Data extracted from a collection
----
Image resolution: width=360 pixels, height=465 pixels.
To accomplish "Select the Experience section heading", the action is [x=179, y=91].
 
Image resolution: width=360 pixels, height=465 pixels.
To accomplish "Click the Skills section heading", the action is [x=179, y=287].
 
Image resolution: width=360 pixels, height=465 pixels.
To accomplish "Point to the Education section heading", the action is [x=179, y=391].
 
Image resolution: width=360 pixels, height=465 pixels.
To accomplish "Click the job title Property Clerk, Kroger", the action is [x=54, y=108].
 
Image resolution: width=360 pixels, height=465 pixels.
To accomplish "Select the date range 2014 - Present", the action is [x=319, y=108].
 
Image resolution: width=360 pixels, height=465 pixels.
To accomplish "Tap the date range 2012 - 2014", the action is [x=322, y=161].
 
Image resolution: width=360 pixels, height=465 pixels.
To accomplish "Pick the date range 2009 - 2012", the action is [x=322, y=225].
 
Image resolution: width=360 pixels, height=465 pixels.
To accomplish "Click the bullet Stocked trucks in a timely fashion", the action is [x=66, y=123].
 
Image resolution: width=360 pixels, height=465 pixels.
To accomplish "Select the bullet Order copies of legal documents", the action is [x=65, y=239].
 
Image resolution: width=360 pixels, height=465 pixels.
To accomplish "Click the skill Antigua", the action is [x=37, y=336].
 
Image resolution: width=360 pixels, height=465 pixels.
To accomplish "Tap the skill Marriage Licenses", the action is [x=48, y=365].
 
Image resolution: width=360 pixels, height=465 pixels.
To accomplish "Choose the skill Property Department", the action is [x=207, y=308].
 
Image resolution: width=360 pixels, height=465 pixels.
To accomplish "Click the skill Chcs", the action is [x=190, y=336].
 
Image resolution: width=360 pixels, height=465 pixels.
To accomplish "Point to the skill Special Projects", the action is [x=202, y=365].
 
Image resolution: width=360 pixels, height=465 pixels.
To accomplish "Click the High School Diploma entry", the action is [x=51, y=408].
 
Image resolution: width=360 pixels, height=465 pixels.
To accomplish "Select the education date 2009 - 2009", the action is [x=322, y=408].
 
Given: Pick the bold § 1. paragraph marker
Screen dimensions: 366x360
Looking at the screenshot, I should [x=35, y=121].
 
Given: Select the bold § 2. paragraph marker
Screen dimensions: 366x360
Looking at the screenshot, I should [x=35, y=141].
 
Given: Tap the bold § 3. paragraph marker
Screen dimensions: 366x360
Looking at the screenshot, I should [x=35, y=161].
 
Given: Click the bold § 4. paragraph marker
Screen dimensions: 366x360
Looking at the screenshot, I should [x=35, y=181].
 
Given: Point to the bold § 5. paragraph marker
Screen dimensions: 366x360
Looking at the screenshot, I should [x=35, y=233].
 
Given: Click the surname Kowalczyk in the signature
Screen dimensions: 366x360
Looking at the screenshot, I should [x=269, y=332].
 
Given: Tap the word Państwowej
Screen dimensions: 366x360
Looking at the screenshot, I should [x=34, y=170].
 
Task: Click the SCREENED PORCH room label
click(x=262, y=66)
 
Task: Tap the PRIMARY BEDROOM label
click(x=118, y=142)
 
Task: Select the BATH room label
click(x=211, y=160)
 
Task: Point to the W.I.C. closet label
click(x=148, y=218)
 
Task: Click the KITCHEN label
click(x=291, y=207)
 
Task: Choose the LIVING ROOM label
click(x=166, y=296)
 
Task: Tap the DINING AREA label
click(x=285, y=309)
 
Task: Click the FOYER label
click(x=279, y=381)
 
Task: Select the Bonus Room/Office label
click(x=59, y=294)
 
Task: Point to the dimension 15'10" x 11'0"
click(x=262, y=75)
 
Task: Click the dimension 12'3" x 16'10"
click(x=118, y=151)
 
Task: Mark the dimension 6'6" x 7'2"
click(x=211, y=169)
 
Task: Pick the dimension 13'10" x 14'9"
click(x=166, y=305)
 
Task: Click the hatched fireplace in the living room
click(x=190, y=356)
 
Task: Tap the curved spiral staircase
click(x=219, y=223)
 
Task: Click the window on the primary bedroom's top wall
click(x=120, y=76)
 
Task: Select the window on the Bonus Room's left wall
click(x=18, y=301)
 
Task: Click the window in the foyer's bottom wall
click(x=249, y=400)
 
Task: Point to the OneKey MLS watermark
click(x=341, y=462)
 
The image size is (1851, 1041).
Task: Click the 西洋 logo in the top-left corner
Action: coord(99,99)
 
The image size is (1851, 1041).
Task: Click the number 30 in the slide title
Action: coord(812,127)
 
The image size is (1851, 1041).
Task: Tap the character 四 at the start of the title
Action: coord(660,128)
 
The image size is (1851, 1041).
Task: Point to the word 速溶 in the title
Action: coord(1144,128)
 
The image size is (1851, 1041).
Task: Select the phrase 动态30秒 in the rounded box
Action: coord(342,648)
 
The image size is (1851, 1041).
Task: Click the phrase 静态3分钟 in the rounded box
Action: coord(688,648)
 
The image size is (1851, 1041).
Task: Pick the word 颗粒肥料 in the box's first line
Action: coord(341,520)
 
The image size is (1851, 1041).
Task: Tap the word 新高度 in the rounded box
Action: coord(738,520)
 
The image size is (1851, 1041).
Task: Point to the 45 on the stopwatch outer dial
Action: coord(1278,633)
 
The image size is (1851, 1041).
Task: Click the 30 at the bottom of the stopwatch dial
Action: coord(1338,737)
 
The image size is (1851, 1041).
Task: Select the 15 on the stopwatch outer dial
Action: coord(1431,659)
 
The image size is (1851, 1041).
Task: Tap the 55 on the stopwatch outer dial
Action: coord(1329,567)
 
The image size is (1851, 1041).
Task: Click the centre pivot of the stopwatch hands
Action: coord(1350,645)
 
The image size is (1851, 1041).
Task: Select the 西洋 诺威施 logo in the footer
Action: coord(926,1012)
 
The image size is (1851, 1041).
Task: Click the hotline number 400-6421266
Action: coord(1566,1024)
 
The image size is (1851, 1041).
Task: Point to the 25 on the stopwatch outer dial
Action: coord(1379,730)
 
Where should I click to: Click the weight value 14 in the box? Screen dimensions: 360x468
----
WRITTEN INSTRUCTION: Reproduce every line between the lines holding "Task: Tap the PRIMARY BEDROOM label" and "click(x=166, y=305)", inclusive, keeping the Task lines as they are. In each click, scale the x and y coordinates by 2.25 and round them to whole numbers, with halves rounded up.

SOLVED PROBLEM:
Task: Tap the PRIMARY BEDROOM label
click(x=266, y=320)
 
Task: Select the BATH room label
click(x=475, y=360)
 
Task: Point to the W.I.C. closet label
click(x=333, y=491)
 
Task: Click the KITCHEN label
click(x=655, y=466)
 
Task: Choose the LIVING ROOM label
click(x=374, y=666)
 
Task: Tap the DINING AREA label
click(x=641, y=695)
 
Task: Click the FOYER label
click(x=628, y=857)
 
Task: Select the Bonus Room/Office label
click(x=133, y=662)
 
Task: Point to the dimension 15'10" x 11'0"
click(x=590, y=169)
 
Task: Click the dimension 12'3" x 16'10"
click(x=266, y=340)
 
Task: Mark the dimension 6'6" x 7'2"
click(x=475, y=380)
 
Task: Pick the dimension 13'10" x 14'9"
click(x=374, y=686)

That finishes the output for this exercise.